地域において担っている役割
当院は、西部保健医療圏(観音寺市・三豊市)における中核病院であり、地域住民へ安心、安全な医療を提供することを使命としている。急性期病院としての救急医療や高度・先進医療の提供、がん診療、手術治療、地域医療支援病院としての地域医療連携の推進などの役割を持つ。また、新型コロナウイルス感染症については重点医療機関として検査、治療を数多く行っている。新型コロナウイルスのワクチンに関しても接種会場として多くの住民に接種した。
経営の健全性・効率性について
令和2年度も前年度に引き続き新型コロナウイルス感染症の影響を受け病床利用率は低下し、その結果、医業収支比率が低下している。経常収支比率については補助金が増加したため上昇している。1人1日当たりの収益は重症化患者の比率が上がっているため増加傾向にあるが、地域の特性上、回復期、慢性期の患者も入院するため全国的にみると平均を下回る。職員の給与費はほぼ横ばいであるが医業収益の減少により比率は上昇している。

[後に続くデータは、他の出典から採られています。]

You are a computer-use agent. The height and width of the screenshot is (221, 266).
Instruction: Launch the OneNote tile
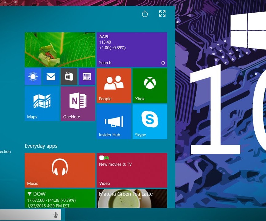(78, 103)
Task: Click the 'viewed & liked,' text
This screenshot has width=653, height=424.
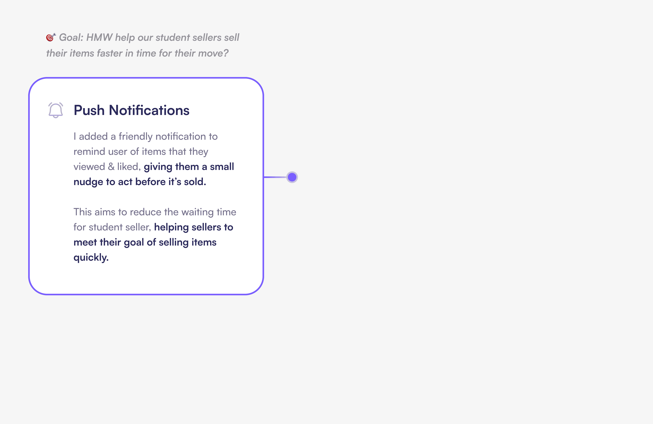Action: pyautogui.click(x=107, y=167)
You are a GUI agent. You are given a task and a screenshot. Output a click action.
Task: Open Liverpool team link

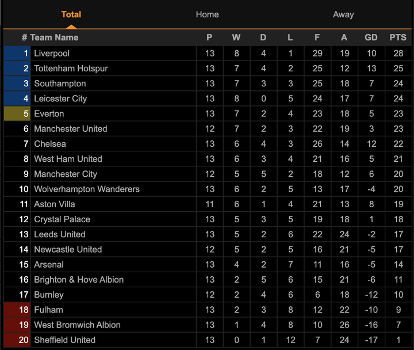(52, 54)
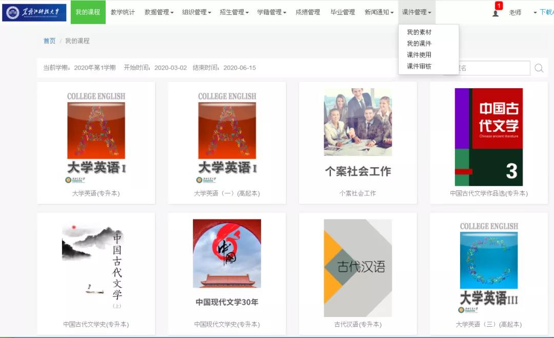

増加割合は全国平均と同等である。材料費は収益の減少に合わせて比率も低下している。
老朽化の状況について
減価償却率については、病院主要建物が平成25年に新築・改修したこともあり、償却率は年々上昇している。器械備品については、毎年、一定金額の更新を行っているため、償却率は全国平均に比して高めとなっている。今後は、建物の建て替えや高医療機器の更新が予定されているため、償却率は一時的に下がる見込みである。
全体総括
新型コロナウイルス感染症の影響や人口の減少により患者数の増加が見込めない状態となっている。しかし、地域住民への安心、安全な医療を提供するためには、24時間体制の救急医療の継続、医療従事者の確保、高度医療機器の導入などを行っていく必要がある。今後は、紹介率の上昇や手術件数の増加等により収益単価の増加を狙い、また、無駄のない購入を心がけて費用を抑制することにより健全経営の維持を目指す。